All that is needed is each line of the entries holding the word "agent", copied as it stands.

─── Dataset records ───

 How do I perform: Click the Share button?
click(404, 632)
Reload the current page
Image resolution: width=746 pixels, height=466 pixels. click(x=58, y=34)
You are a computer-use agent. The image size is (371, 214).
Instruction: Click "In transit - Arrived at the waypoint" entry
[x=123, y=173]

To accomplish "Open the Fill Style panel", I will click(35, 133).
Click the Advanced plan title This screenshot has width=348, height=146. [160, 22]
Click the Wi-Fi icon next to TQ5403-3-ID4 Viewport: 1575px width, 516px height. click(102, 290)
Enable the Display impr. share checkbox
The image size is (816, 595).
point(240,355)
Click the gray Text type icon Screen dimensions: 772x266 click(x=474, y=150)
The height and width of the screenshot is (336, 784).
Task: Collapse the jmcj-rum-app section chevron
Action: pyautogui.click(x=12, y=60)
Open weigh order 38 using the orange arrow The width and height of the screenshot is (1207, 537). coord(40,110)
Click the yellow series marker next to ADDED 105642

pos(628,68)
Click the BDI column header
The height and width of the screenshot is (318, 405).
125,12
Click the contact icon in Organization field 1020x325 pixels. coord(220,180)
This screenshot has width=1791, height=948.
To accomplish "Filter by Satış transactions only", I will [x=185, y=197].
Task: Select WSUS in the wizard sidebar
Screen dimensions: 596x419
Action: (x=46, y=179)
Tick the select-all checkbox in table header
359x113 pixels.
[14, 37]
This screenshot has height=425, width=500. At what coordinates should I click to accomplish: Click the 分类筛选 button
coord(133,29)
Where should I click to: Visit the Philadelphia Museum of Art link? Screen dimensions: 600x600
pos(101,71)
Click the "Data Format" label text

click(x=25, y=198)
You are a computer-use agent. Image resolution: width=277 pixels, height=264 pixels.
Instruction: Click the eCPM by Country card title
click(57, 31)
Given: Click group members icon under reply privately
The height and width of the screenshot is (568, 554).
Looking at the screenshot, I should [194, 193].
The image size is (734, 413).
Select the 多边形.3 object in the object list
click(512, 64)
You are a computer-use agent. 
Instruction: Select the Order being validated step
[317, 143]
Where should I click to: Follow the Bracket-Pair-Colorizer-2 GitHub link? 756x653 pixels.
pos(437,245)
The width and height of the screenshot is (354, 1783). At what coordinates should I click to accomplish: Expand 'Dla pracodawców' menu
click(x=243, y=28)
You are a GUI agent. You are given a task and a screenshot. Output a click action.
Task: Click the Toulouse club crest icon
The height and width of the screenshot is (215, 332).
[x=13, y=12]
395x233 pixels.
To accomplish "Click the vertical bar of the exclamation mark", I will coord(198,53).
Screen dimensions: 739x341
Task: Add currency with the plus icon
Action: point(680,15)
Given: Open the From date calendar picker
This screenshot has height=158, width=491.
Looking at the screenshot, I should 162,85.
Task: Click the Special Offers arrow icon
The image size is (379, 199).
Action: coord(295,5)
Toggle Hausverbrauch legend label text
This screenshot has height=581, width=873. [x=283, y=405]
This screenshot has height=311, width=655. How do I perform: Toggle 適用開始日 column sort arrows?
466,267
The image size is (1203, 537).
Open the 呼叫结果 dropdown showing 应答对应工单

───

Answer space →
You are a computer-use agent. The image size is (371, 214).
You are a computer-use agent. Image resolution: width=277 pixels, height=264 pixels.
You are a computer-use agent. 
You are a GUI agent. You are given a task and a screenshot. Output a click action.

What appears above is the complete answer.